Task:
Check every line below, and copy those that include "computer".
----- Record excerpts -----
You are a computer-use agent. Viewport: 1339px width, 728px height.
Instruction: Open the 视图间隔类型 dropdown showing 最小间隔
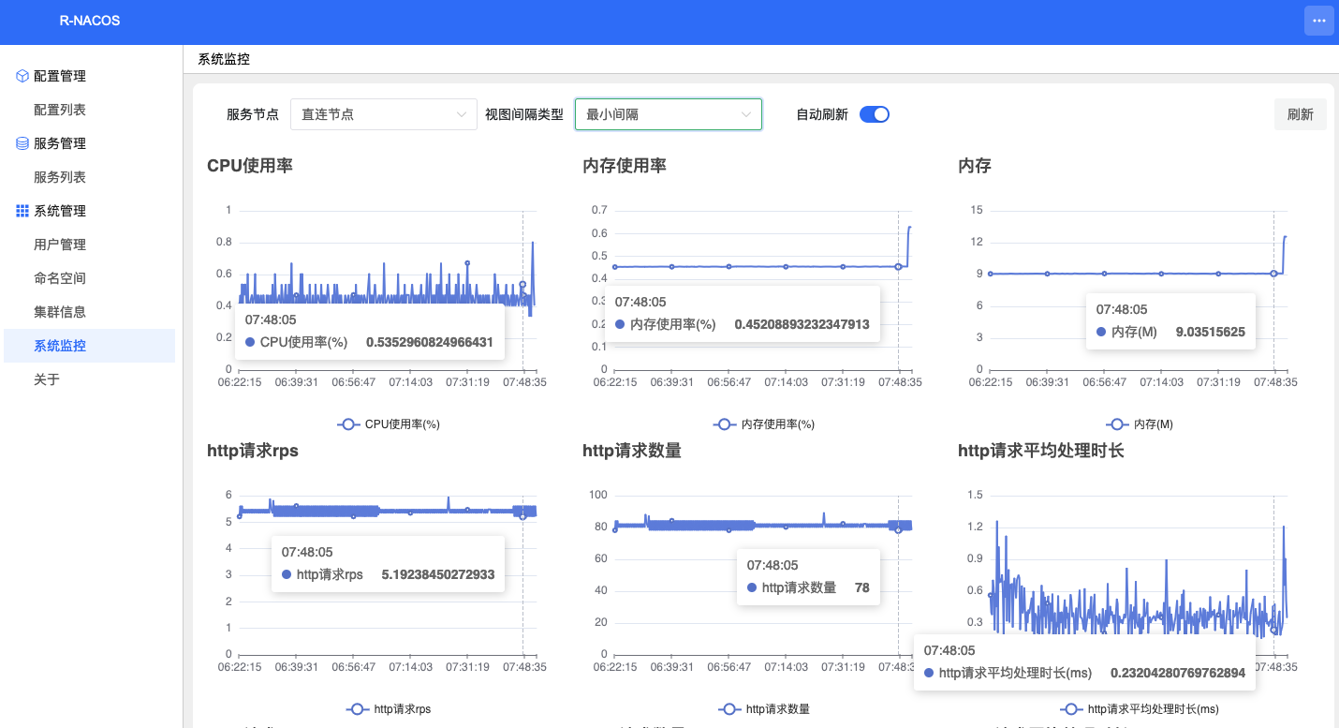click(x=669, y=114)
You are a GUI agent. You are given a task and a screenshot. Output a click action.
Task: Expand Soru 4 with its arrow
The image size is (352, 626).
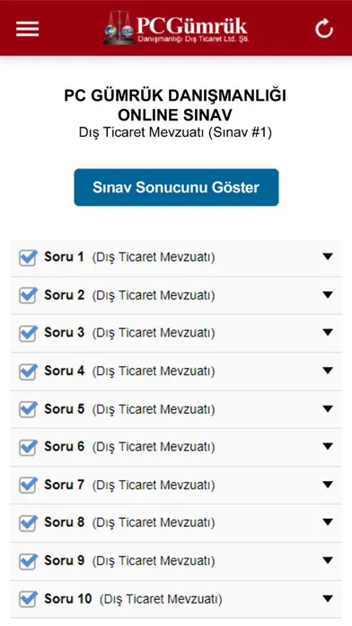tap(328, 371)
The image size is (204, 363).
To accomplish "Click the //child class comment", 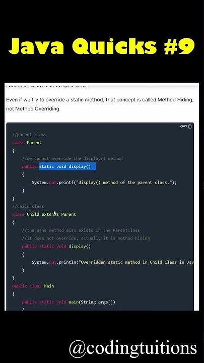I will pos(28,206).
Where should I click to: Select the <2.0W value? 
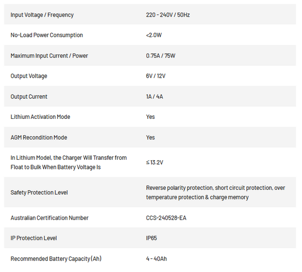click(154, 35)
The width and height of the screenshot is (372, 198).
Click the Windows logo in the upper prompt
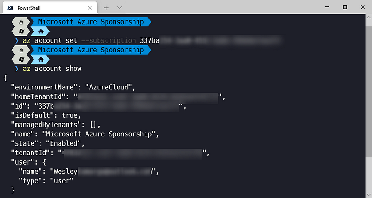click(20, 32)
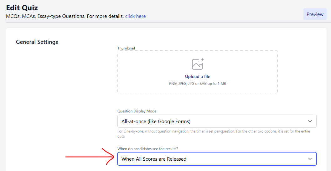Select the "Upload a file" link

tap(198, 77)
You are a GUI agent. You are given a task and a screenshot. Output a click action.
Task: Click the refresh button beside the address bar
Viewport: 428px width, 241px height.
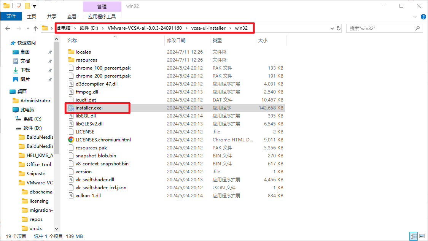(339, 28)
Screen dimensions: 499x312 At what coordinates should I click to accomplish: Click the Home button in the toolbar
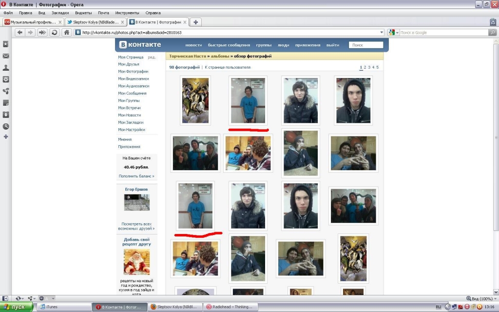pos(67,33)
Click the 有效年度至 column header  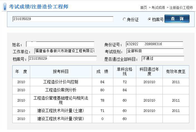[176, 71]
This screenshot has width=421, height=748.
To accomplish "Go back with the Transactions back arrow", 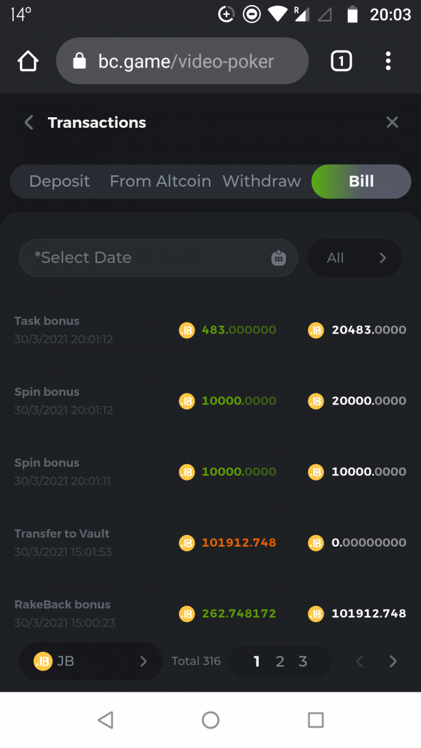I will pos(29,123).
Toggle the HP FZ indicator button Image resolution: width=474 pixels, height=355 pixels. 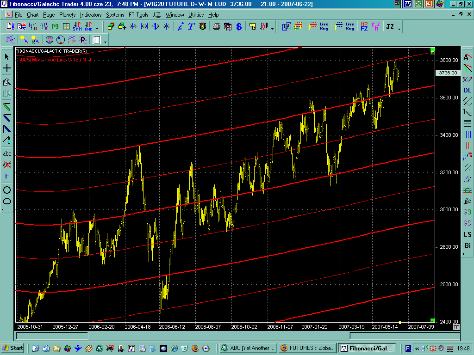364,26
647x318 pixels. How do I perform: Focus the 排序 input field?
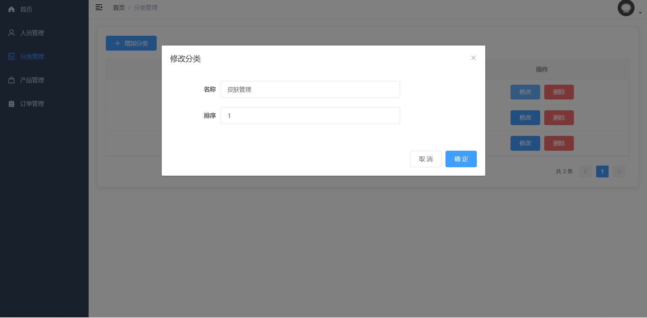(310, 116)
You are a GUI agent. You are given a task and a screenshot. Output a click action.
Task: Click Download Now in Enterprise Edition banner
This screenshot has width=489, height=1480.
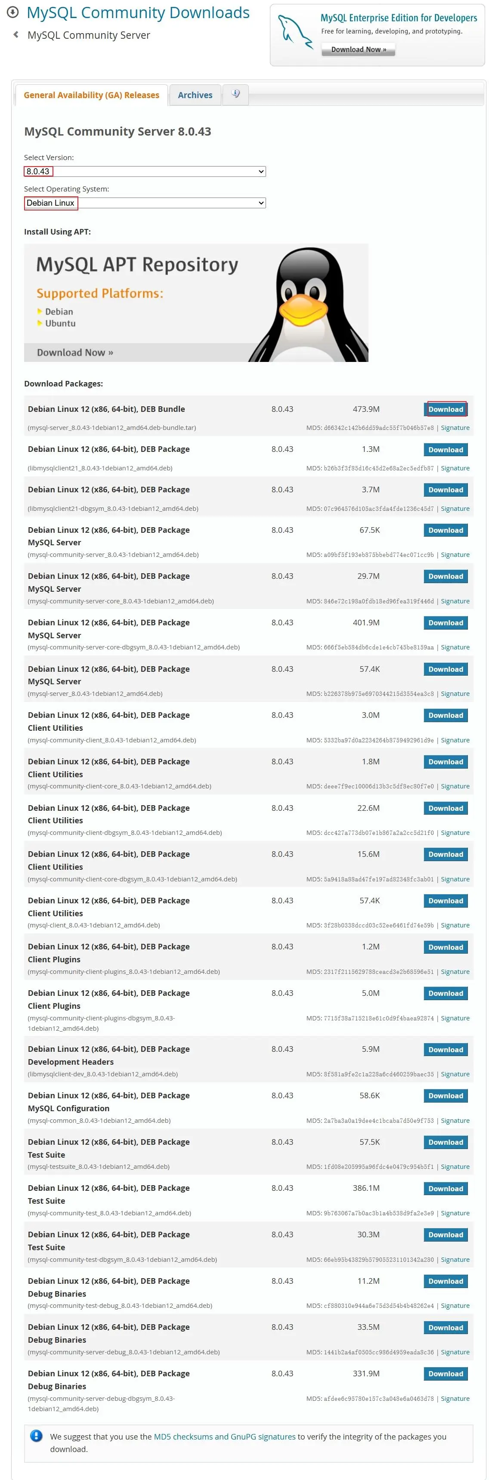click(359, 49)
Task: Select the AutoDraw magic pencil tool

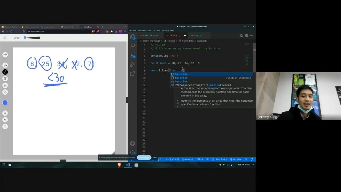Action: click(x=5, y=65)
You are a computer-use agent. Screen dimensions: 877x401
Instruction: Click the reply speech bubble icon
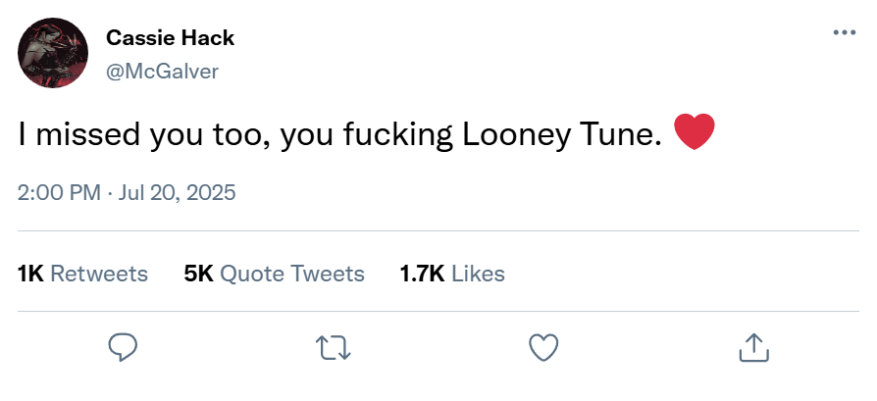click(x=123, y=346)
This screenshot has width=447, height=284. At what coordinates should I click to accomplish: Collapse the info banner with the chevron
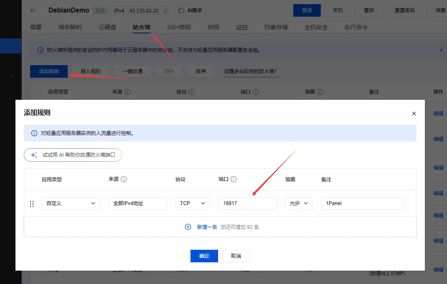pos(441,50)
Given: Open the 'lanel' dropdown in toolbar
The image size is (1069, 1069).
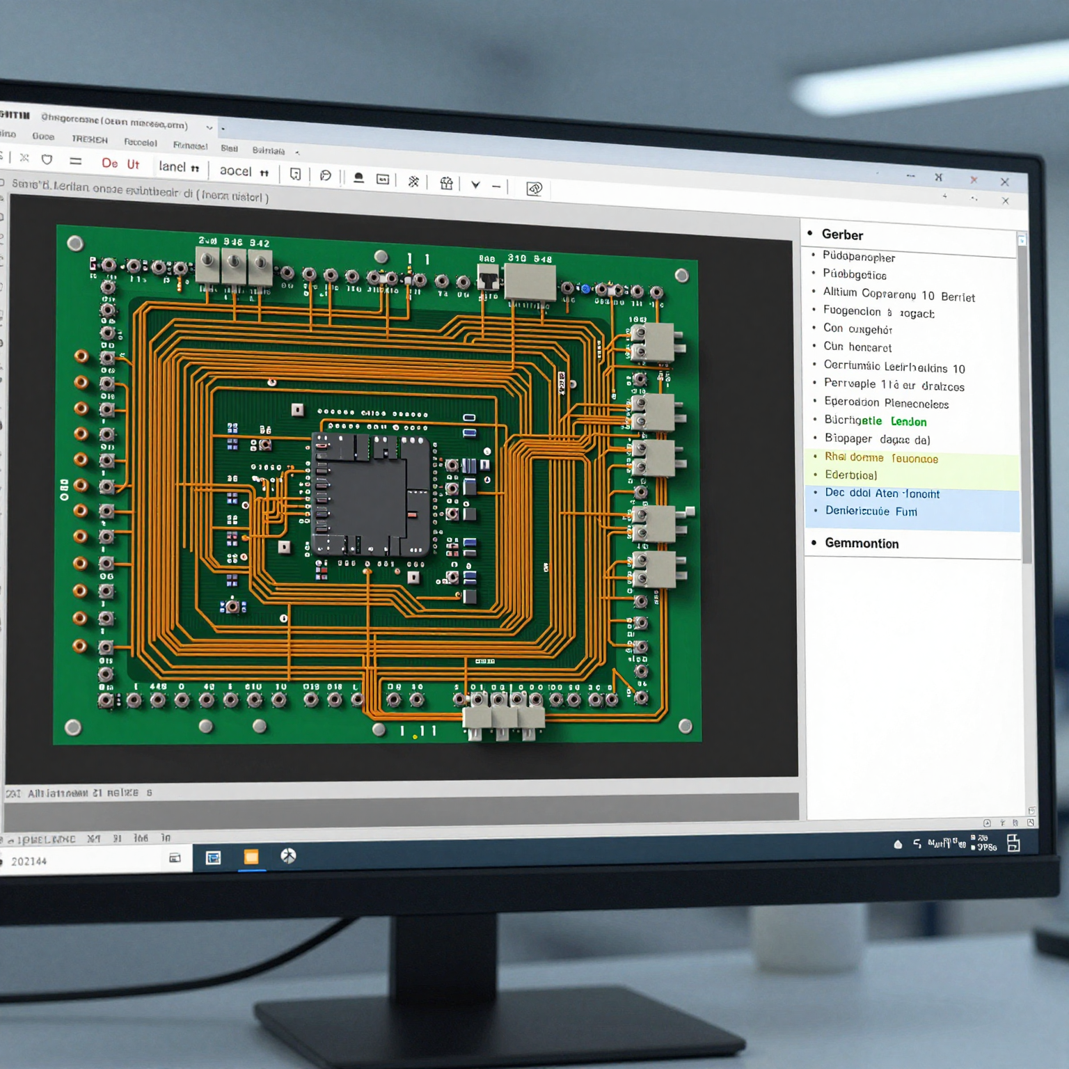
-----
Reply to the task:
You are a computer-use agent. Viewport: 1339px width, 728px height.
You are a computer-use agent. Screen dimensions: 877x401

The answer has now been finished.